Bonus question (still simple): Now you may stack pieces and then break them all in one go. What's the optimal solution then?

Hmm, it's still harder than the original problem, here's where I'm at:

I know the lower bound is ceil(log2(n*m)) = ceil(log2(n) + log2(m)), and the upper bound is ceil(log2(n)) + ceil(log2(m)), but I'm not sure yet which is the right answer.

Please don't hesitate to post puzzle you think some people may already know, probably they will be new to at least some. I didn't come up with my puzzles myself either.

Okay, here's a relatively famous one, hopefully it's new to at least one person but we'll see:

**Problem description**: You have 12 balls, all but one have identical weight. The "bad" one may have weight greater or less than the a "normal" ball. You have no further information about the actual values of the weight of either a normal ball or the bad ball.

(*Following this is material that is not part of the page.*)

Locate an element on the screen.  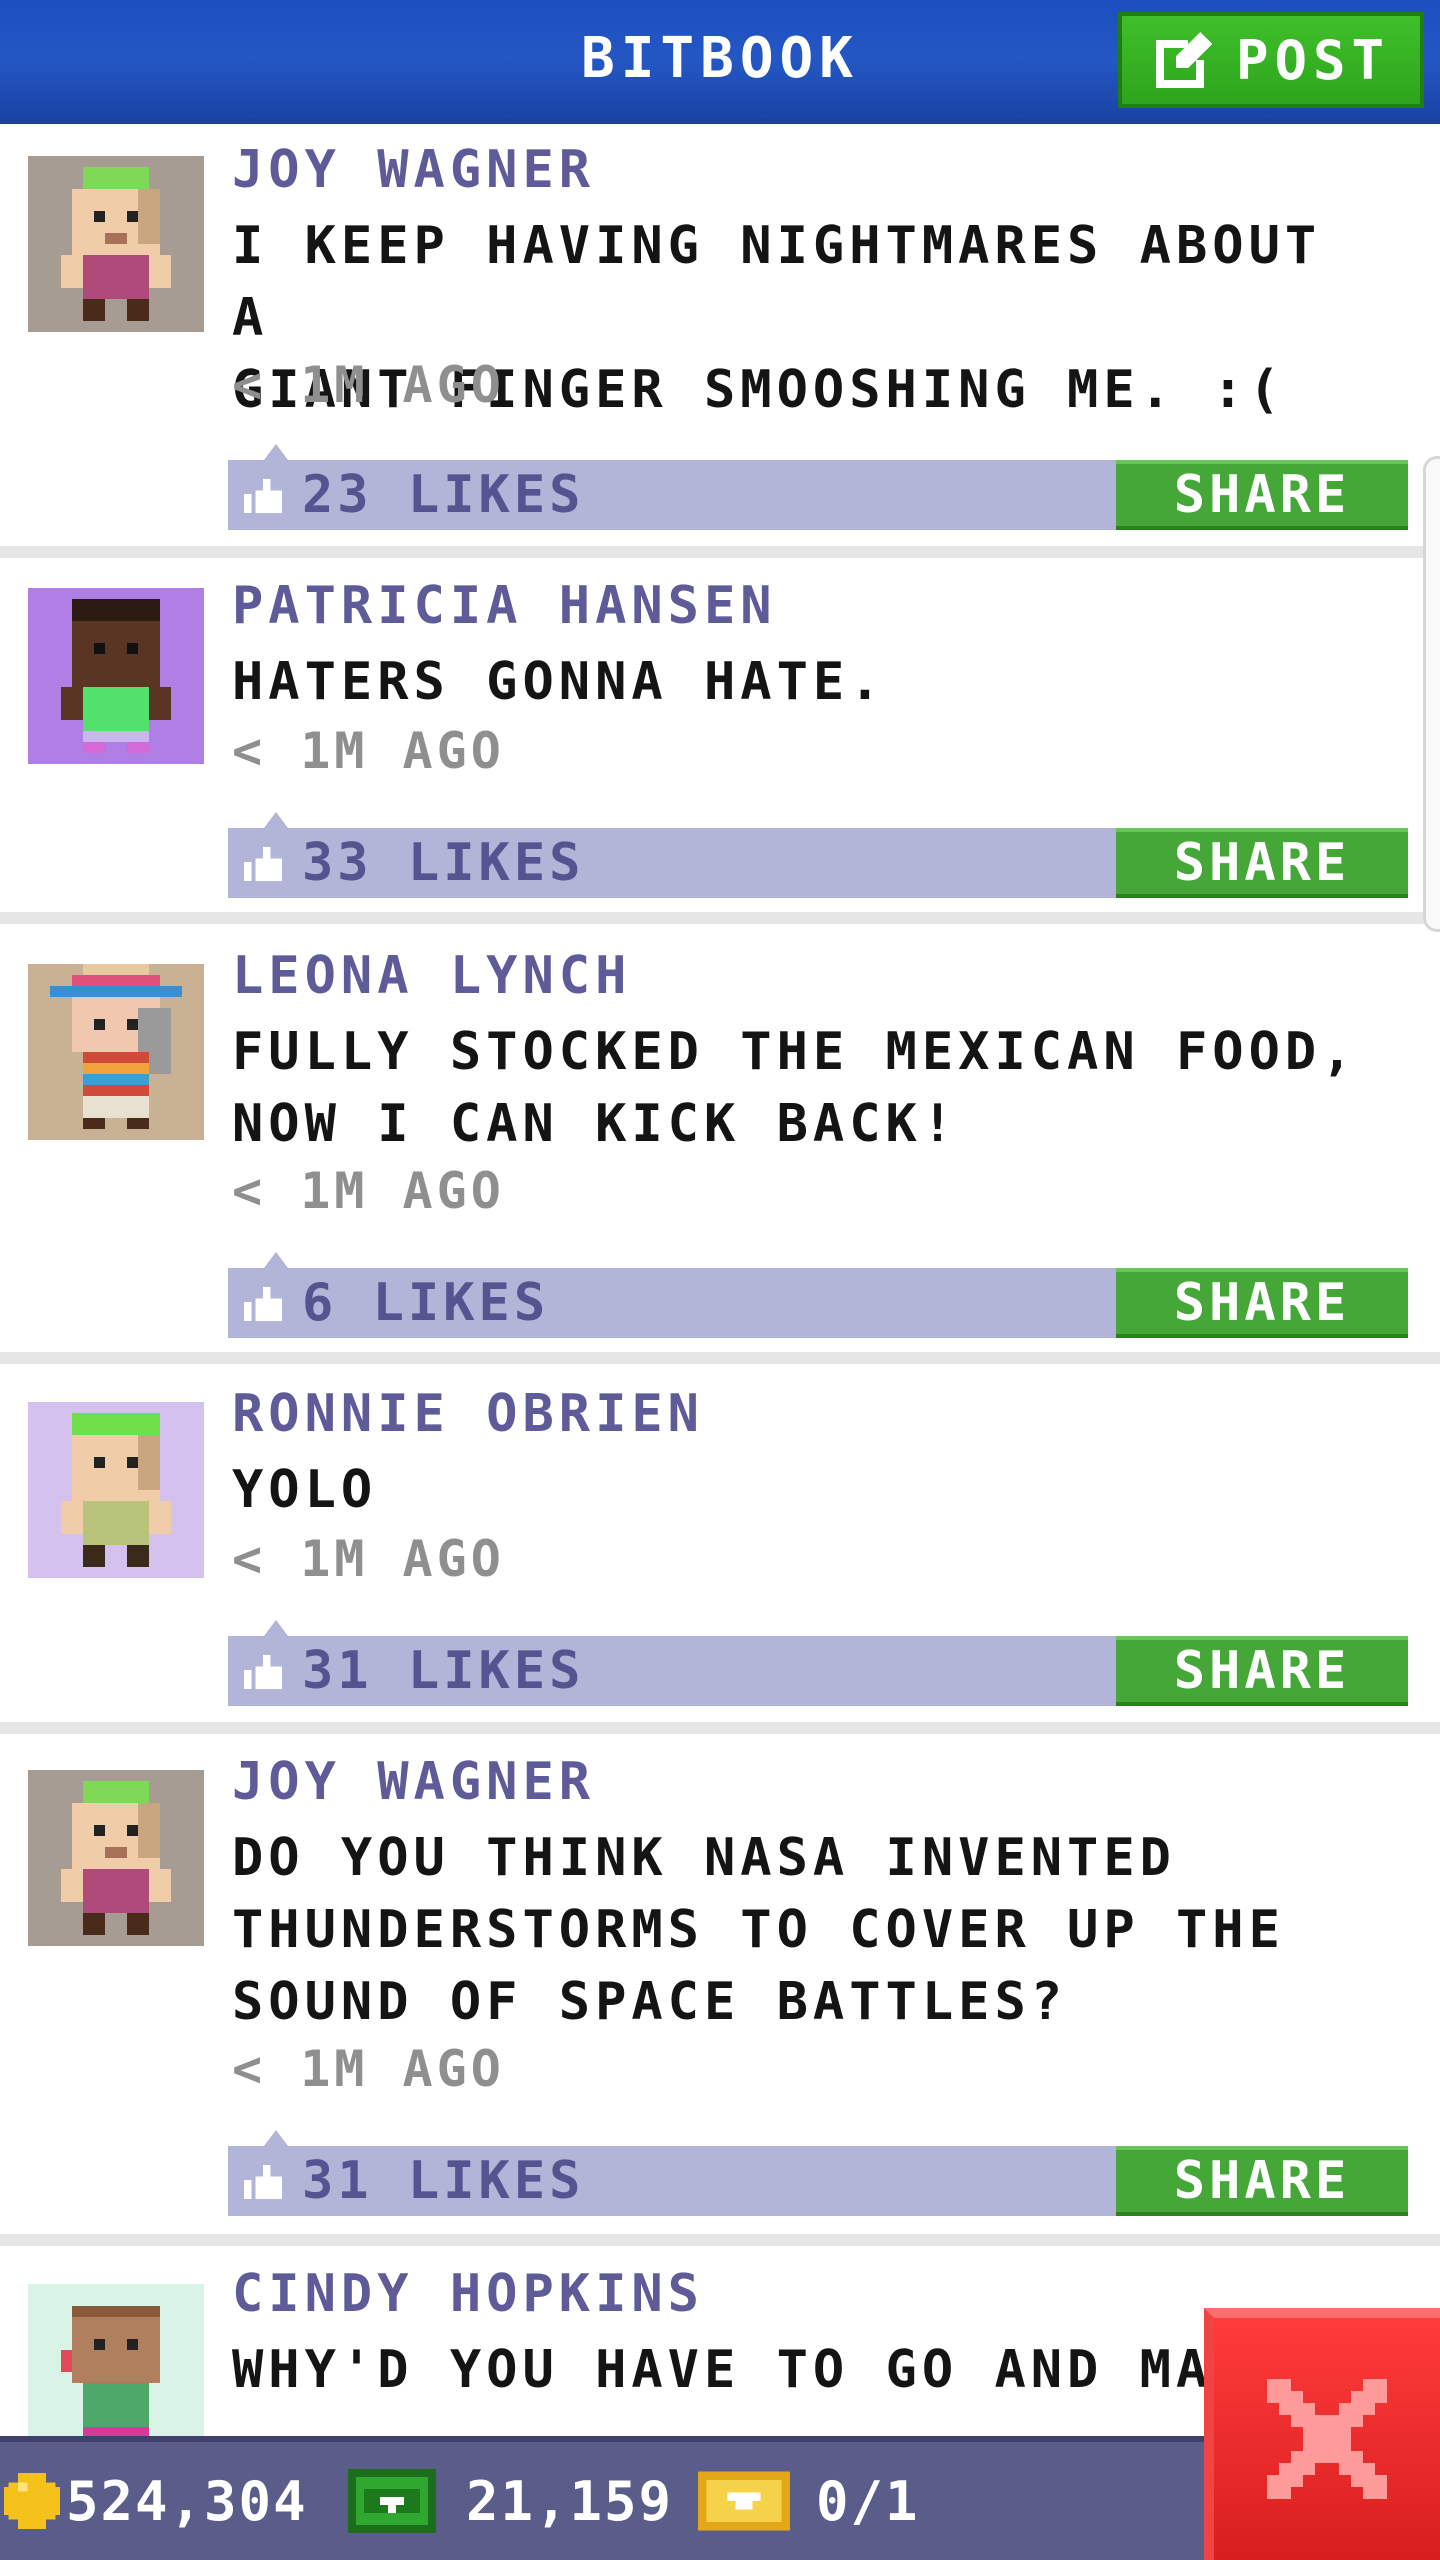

You are given a scale. You can put a pile of balls on one end of the scale, and another pile on the other end, and the scale will either tip to the heavier side showing you which pile is heavier, or will show that the two ends are of equal weight. We will further stipulate that after using the scale as described above, you must take all balls simultaneously off the scale before you use the scale again on other piles of balls. (I'm not sure/don't remember if this really changes the solution, so I'll be conservative and make this part of the rule of scale usage; feel free as an additional exercise to establish that it does or does not matter.)

So we count a single "usage" of scale as taking any and all balls from a previous scale usage simultaneously off the scale, follow by putting 2 piles of balls of your choosing on each end of the scale, and finally reading the result (tellling you which pile is heavier, or that both piles are of equal weight).

**Your challenge is to find the minimum number of times you must use the scale to identify which one of the 12 balls is the bad ball.**================

To simplify things (read: I forgot the details of this part at the moment, so I won't make you do it, but feel free as an additional exercise), you don't have to prove optimality. You merely have to somehow arrive (by guessing or otherwise) at the correct minimum number, and then prove that it is sufficient, meaning that you can come up with a scheme provably guaranteed to always correctly identify the bad ball, using no more than this number of weighings.